Pathophysiological changes after lipopolysaccharide-induced acute inflammation in a type 2 diabetic rat model versus normal controls.

AIMS: The present study aimed to explore the mechanism of a potential beneficial effect of pre-existing diabetes in acute hyperglycemia during critical illness.

METHODS: Pathophysiological changes including blood glucose variability, changes of inflammatory and oxidative stress responses after lipopolysaccharide (LPS)-induced acute infection were compared between type 2 diabetic rat model (GK rats) and normal controls (Wistar rats).

RESULTS: After LPS injection, Wistar rats showed serious infective symptoms while GK rats did not. Blood glucose (BG) levels were significantly elevated in both GK and Wistar rats; however, compared to Wistar rats, GK rats had lower BG variability, smaller increases in the serum tumor necrosis factor (TNF)-α and interleukin (IL)-6 levels, a larger increase in the serum IL-10 level, and a smaller decrease in the IκB-α protein level of lung tissue. Serum malondialdehyde (MDA) levels increased and serum total antioxidant capacity (T-AOC) levels decreased for both GK and Wistar rats.

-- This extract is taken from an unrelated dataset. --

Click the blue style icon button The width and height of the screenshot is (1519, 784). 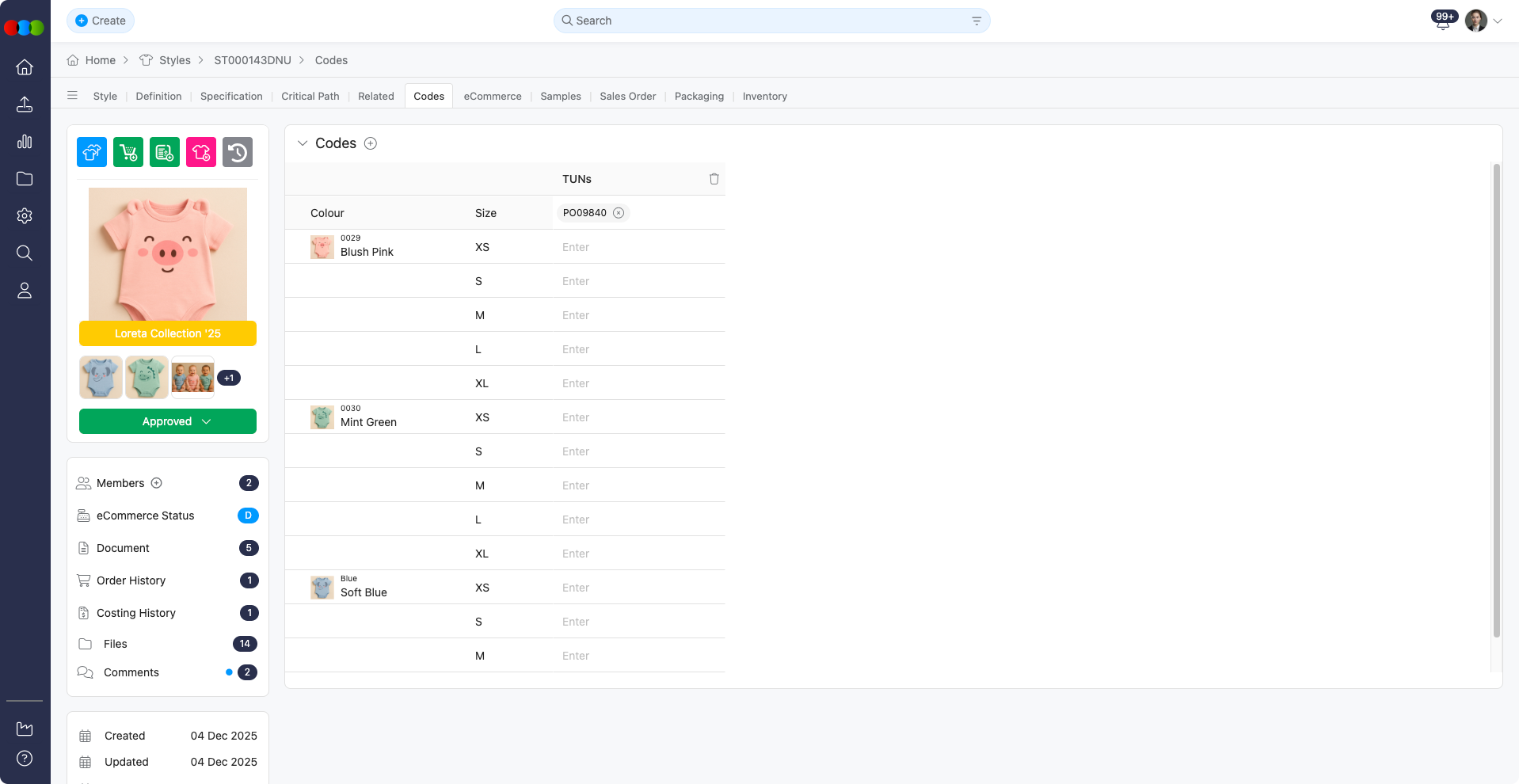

CONCLUSIONS: We found diabetes was associated with adaptive changes at the cellular level that might actually be protective in acute hyperglycemia-mediated damage during sepsis. Chronic exposure to hyperglycemia potentially reduced the acute deleterious effects of acute hyperglycemia on septic mortality by decreasing BG variability, blunting the pro-inflammatory response and elevating the anti-inflammatory response.